The response should consist of the data reproduced word for word.

____________________

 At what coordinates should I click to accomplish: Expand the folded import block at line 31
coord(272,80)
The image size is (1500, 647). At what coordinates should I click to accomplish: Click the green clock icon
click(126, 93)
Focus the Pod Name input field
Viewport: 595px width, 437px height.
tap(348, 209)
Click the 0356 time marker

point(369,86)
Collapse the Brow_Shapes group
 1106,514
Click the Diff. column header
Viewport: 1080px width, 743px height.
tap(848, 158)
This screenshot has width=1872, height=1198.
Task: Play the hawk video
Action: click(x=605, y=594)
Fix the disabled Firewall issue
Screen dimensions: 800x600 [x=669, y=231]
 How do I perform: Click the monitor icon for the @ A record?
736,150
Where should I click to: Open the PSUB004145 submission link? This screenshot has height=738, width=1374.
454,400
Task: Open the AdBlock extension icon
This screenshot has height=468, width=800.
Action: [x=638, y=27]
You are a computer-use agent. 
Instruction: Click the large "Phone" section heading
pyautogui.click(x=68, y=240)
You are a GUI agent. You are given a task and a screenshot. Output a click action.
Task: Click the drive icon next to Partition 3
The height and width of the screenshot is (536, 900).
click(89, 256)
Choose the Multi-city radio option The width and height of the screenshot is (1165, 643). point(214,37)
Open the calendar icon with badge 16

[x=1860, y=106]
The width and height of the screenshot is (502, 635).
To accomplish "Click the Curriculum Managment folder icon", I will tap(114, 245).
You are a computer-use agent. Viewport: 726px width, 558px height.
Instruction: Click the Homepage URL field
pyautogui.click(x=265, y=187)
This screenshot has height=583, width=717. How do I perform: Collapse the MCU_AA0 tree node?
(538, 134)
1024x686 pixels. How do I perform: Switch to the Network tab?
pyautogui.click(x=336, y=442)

____________________

Task response:
 At what coordinates should I click to accomplish: Expand the folded import block at line 31
coord(272,80)
The image size is (1500, 647). At what coordinates should I click to accomplish: Click the green clock icon
click(126, 93)
Focus the Pod Name input field
Viewport: 595px width, 437px height.
tap(348, 209)
Click the 0356 time marker

point(369,86)
Collapse the Brow_Shapes group
 1106,514
Click the Diff. column header
Viewport: 1080px width, 743px height.
tap(848, 158)
This screenshot has width=1872, height=1198.
Task: Play the hawk video
Action: click(x=605, y=594)
Fix the disabled Firewall issue
Screen dimensions: 800x600 [x=669, y=231]
 How do I perform: Click the monitor icon for the @ A record?
736,150
Where should I click to: Open the PSUB004145 submission link? This screenshot has height=738, width=1374.
454,400
Task: Open the AdBlock extension icon
This screenshot has height=468, width=800.
Action: [x=638, y=27]
You are a computer-use agent. 
Instruction: Click the large "Phone" section heading
pyautogui.click(x=68, y=240)
You are a GUI agent. You are given a task and a screenshot. Output a click action.
Task: Click the drive icon next to Partition 3
The height and width of the screenshot is (536, 900).
click(89, 256)
Choose the Multi-city radio option The width and height of the screenshot is (1165, 643). point(214,37)
Open the calendar icon with badge 16

[x=1860, y=106]
The width and height of the screenshot is (502, 635).
To accomplish "Click the Curriculum Managment folder icon", I will tap(114, 245).
You are a computer-use agent. Viewport: 726px width, 558px height.
Instruction: Click the Homepage URL field
pyautogui.click(x=265, y=187)
This screenshot has height=583, width=717. How do I perform: Collapse the MCU_AA0 tree node?
(538, 134)
1024x686 pixels. How do I perform: Switch to the Network tab?
pyautogui.click(x=336, y=442)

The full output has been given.